◆ Collected data:

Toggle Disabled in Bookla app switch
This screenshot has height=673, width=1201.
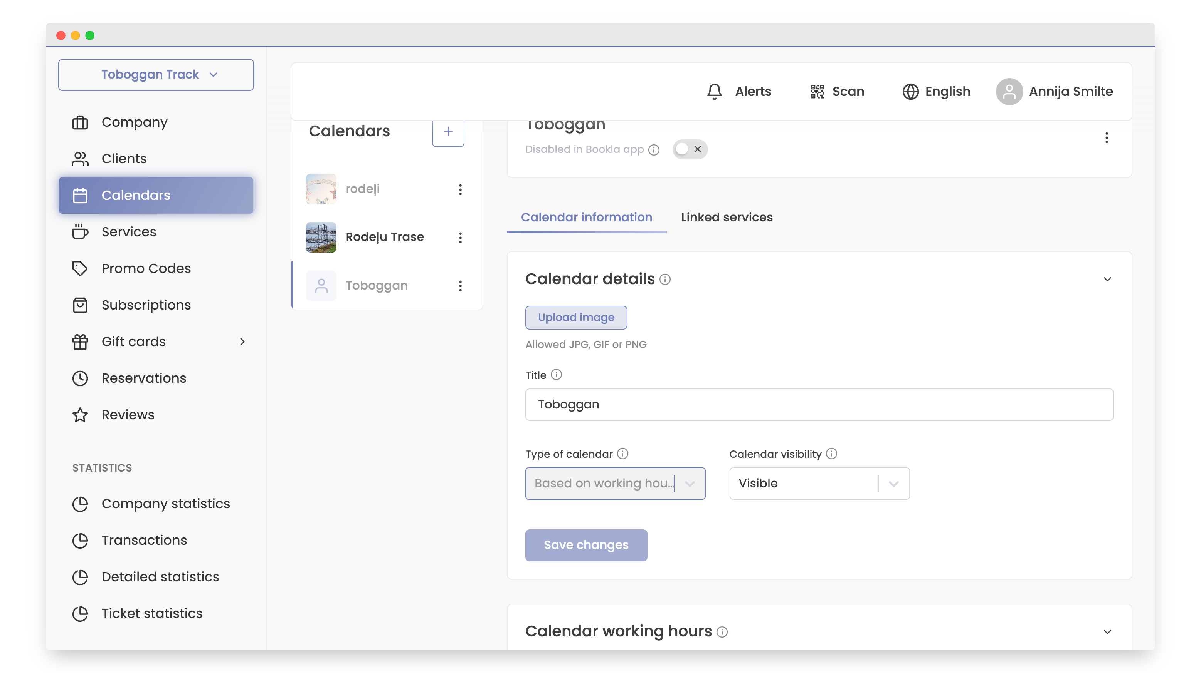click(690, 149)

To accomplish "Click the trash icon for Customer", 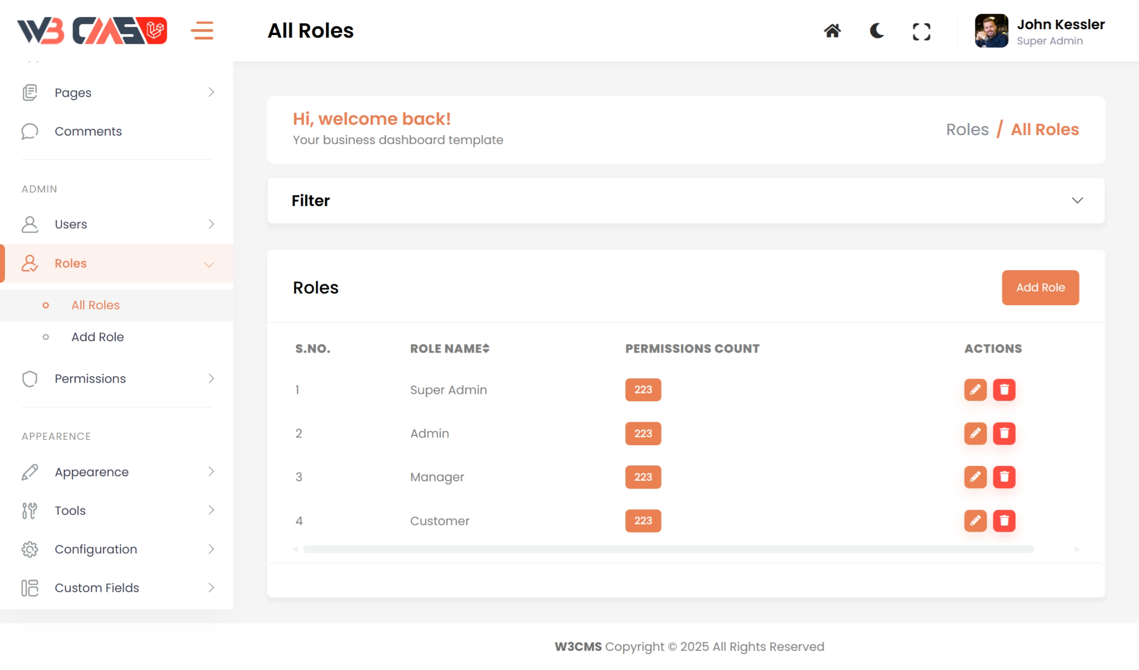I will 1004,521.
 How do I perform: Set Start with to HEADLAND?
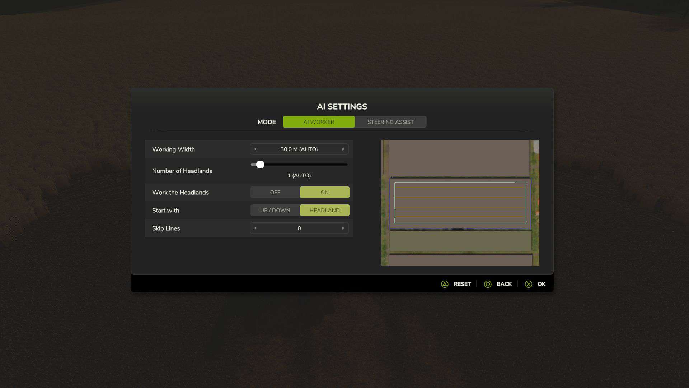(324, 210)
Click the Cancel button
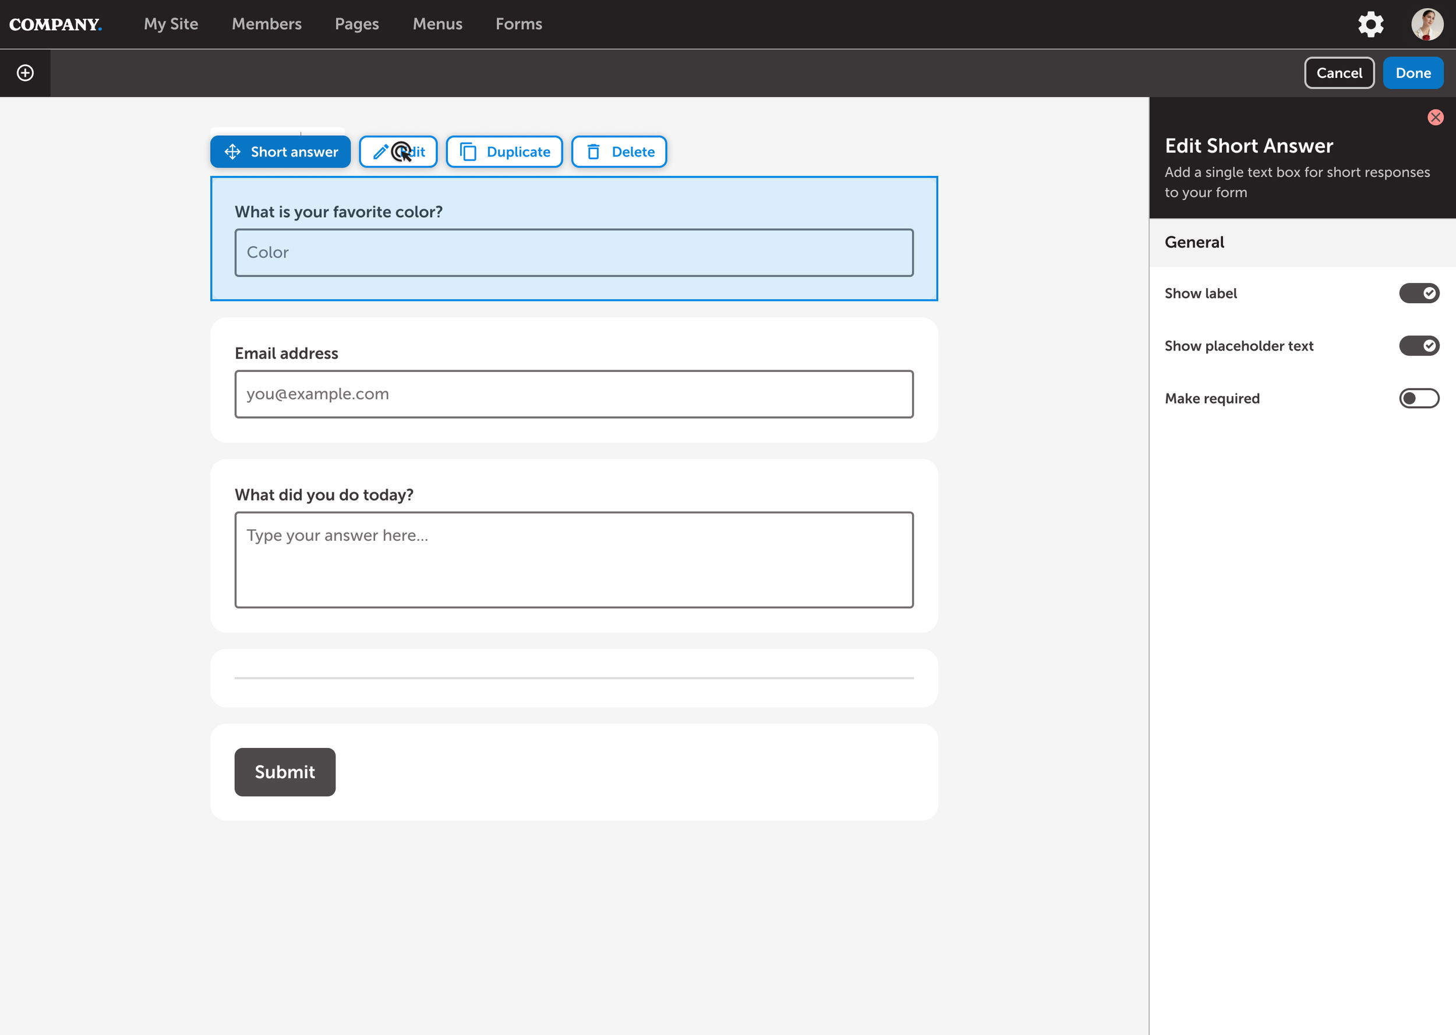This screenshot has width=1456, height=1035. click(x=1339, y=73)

◆ Try it: Write out, word for word, the lines running from the one containing "How do I perform: Set" to the end of the data above; the pictures are to be left out.

◆ Result of the task:
 How do I perform: Set Start with to HEADLAND?
(324, 210)
Click the Cancel button
This screenshot has width=1456, height=1035. click(x=1339, y=73)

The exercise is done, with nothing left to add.